Exercise aim: Only one span is wanted from the lines below: from the one with "The width and height of the screenshot is (946, 471)." up to and including the one with "Given: Click the Seller group label". Copy it exactly, without images.

Material supplied:
════
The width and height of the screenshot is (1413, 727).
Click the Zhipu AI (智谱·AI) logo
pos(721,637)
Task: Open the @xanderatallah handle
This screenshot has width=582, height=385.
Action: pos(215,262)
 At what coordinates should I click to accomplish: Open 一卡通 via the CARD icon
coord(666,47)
════
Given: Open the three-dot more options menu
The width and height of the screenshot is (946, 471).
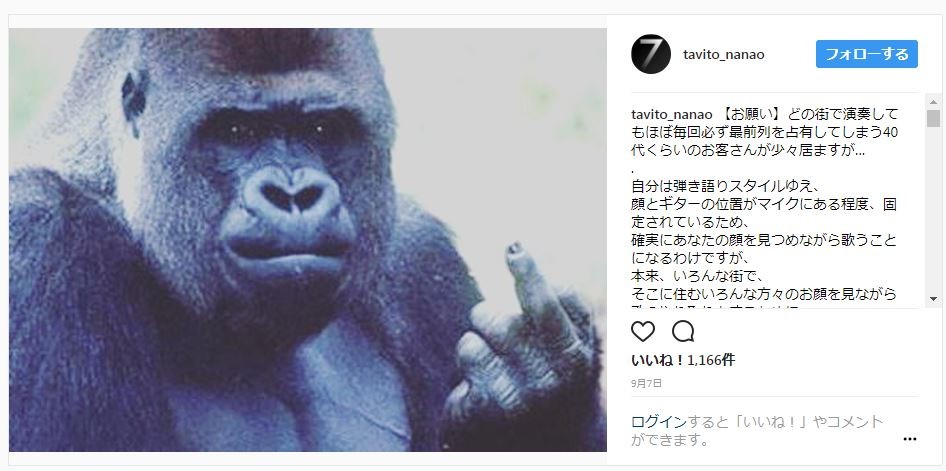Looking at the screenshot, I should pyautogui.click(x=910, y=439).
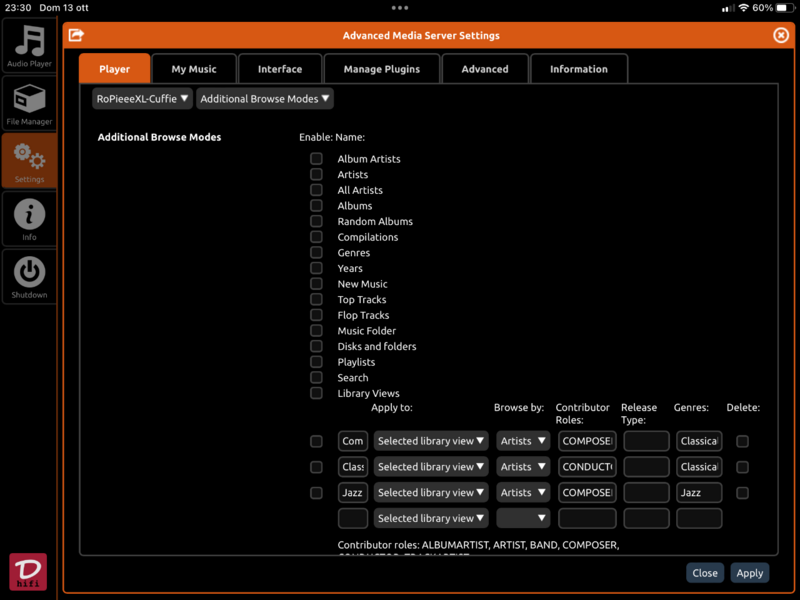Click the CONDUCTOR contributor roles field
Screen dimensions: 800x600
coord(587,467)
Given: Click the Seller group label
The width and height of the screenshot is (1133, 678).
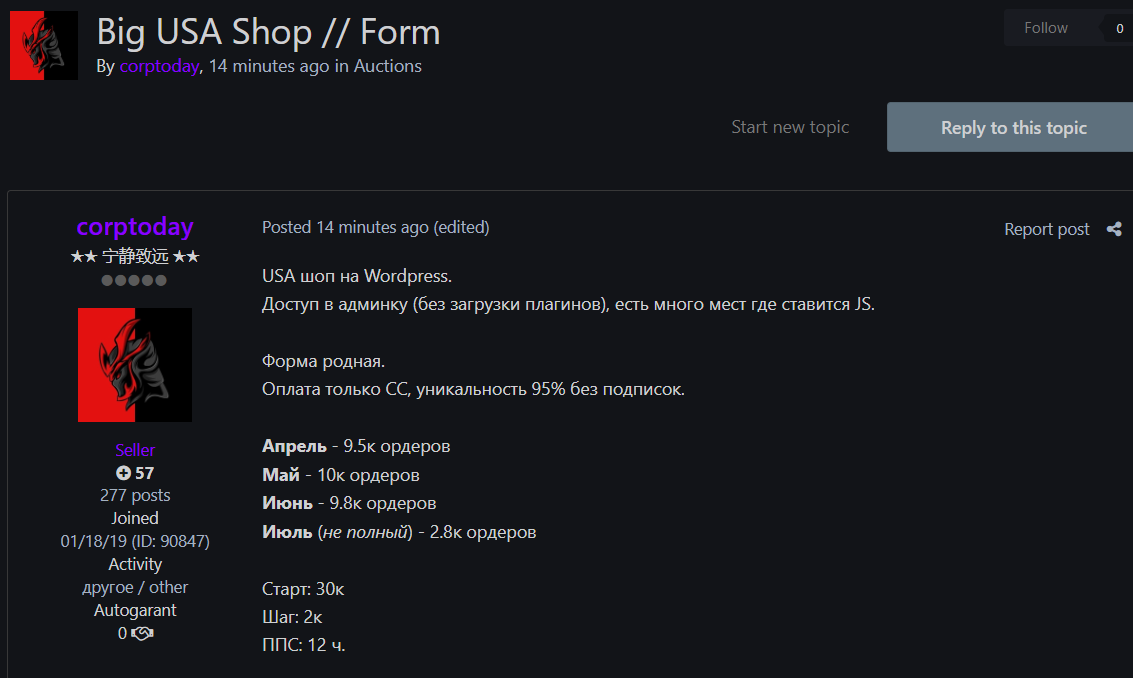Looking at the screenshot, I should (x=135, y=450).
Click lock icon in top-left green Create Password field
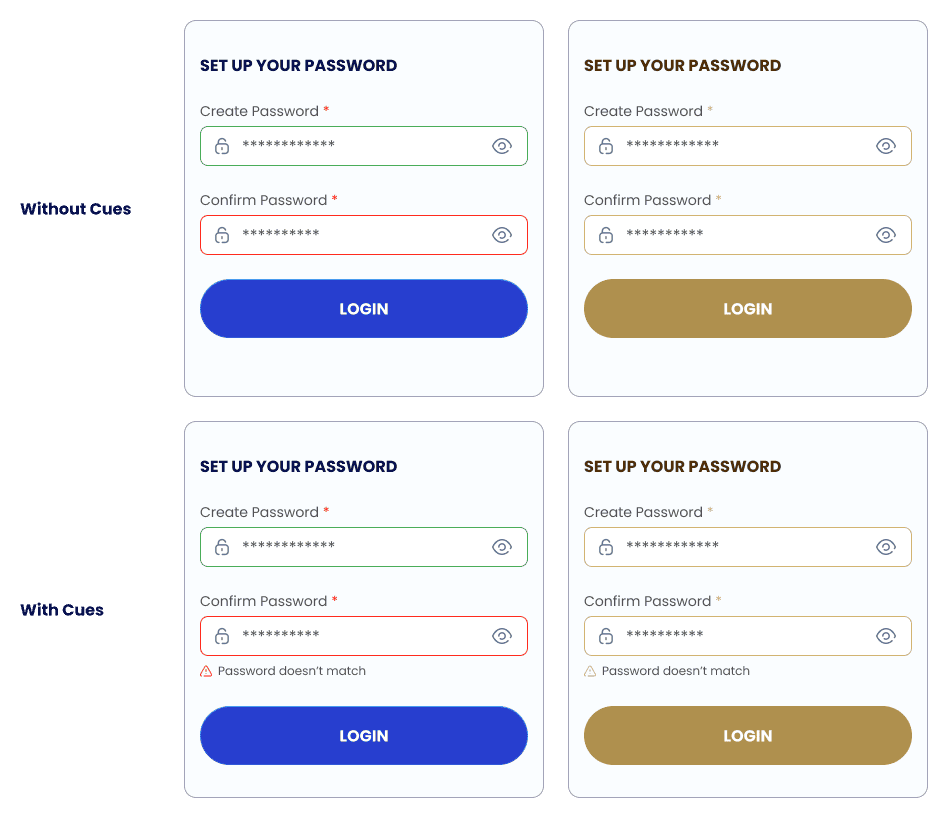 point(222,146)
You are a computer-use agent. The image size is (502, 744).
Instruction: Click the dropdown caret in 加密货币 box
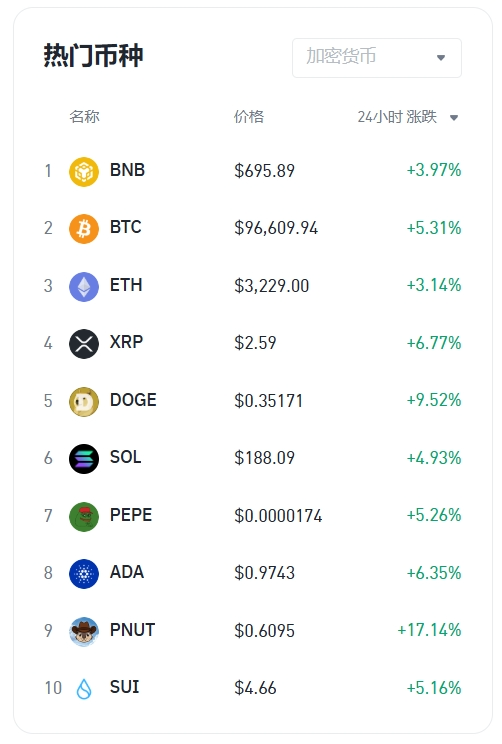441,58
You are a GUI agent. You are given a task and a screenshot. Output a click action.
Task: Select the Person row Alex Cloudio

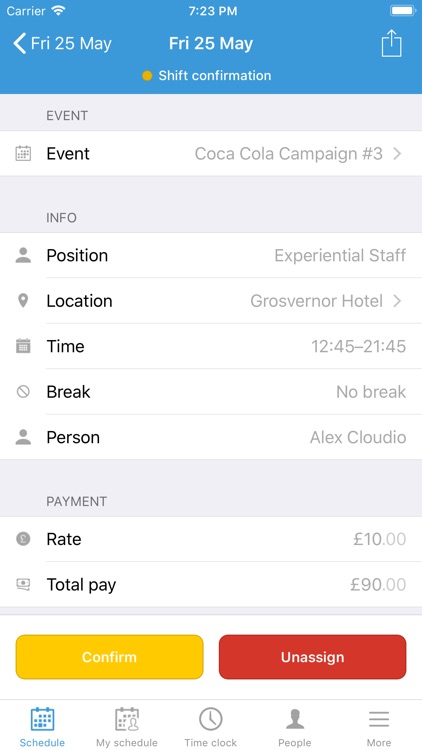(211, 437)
════
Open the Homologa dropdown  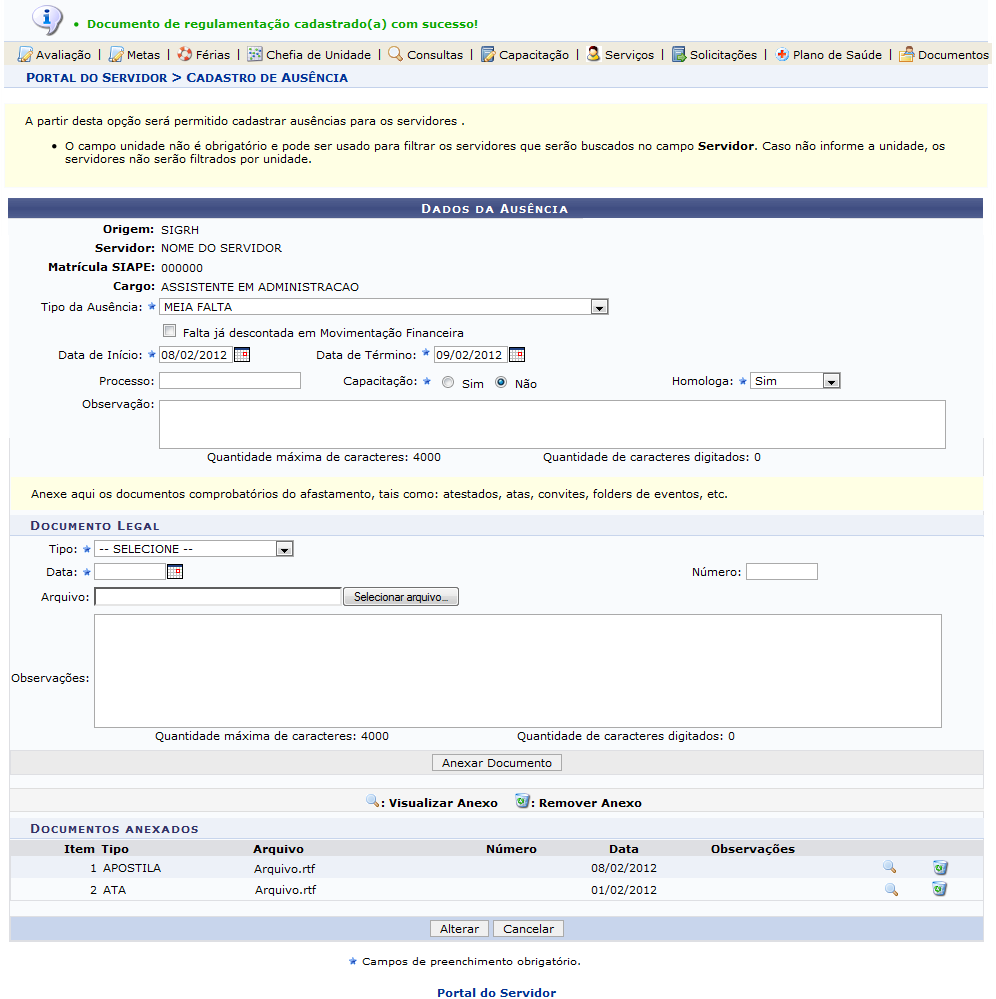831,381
════
Answer to this problem:
The width and height of the screenshot is (946, 471).
Looking at the screenshot, I should pyautogui.click(x=910, y=439).
Click the CONDUCTOR contributor roles field
Screen dimensions: 800x600
coord(587,467)
Given: Click the Seller group label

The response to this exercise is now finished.